── SUPPLIED TEXT

Aimee Copeland, the Georgia Master's student who found herself plagued by necrotizing fasciitis following a zip line accident, is heading home from the hospital soon. This is great news, especially for a person whose recovery was called "mind-boggling."
Copeland (pictured here in a blurry cell phone pic) drew attention for the rarity of her case — flesh-eating bacteria happens to about 750 people each year, and her particular strain is even rarer. Copeland has lost her left leg, right foot, and both hands. And she's been remarkably zen about the whole thing, refusing morphine for the pain.
Before she returns home, Copeland is spending six weeks at an inpatient rehabilitation facility, so that she can learn to use a wheelchair and her new prosthetic limbs. Meanwhile, her childhood home is being renovated to accommodate her recovery. Her father Andy Copeland says they are building an "Aimee wing."
The addition's modifications will include an elevator to move between the stories, and a fitness room for physical rehabilitation. The key is letting Copeland be self-sufficient, as Dr. Albert Esquenazi explains.

────
── DATA EXTRACT

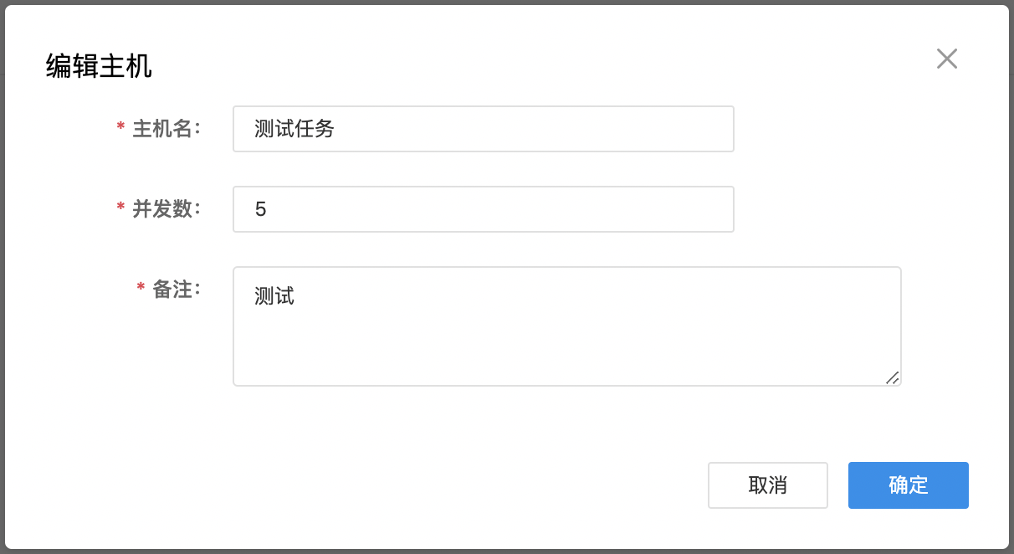Place cursor in the 测试任务 text

[x=294, y=129]
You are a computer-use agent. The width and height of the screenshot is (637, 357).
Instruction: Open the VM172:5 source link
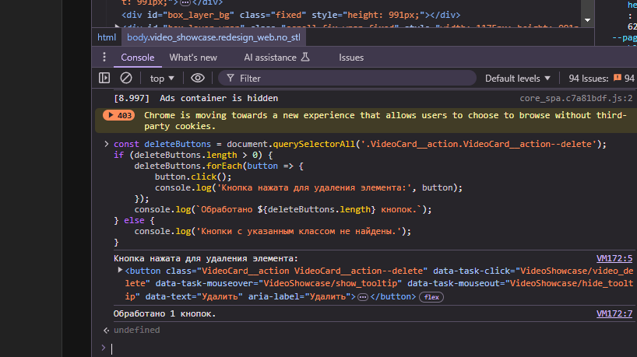tap(614, 258)

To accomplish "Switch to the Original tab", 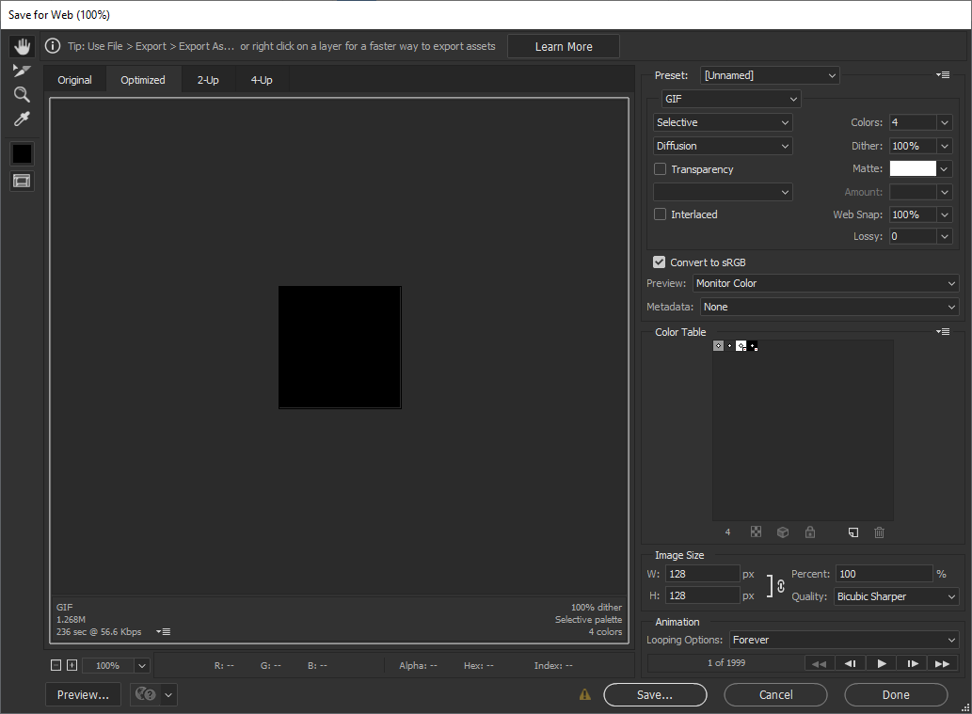I will 74,80.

────

• [QUESTIONS]:
- 1) Copy the Aimee Copeland article word for word from "Copeland (pictured here" to "for the pain.".
- 2) Answer these questions using the article about Aimee Copeland:
(a) About how many people does flesh-eating bacteria affect each year?
(b) How many weeks is Copeland spending at an inpatient rehabilitation facility?
(c) What does Andy Copeland say the family is building?

• [LIST OF SOLUTIONS]:
- 1)
Copeland (pictured here in a blurry cell phone pic) drew attention for the rarity of her case — flesh-eating bacteria happens to about 750 people each year, and her particular strain is even rarer. Copeland has lost her left leg, right foot, and both hands. And she's been remarkably zen about the whole thing, refusing morphine for the pain.

- 2)
(a) About 750 people.
(b) Six weeks.
(c) An "Aimee wing."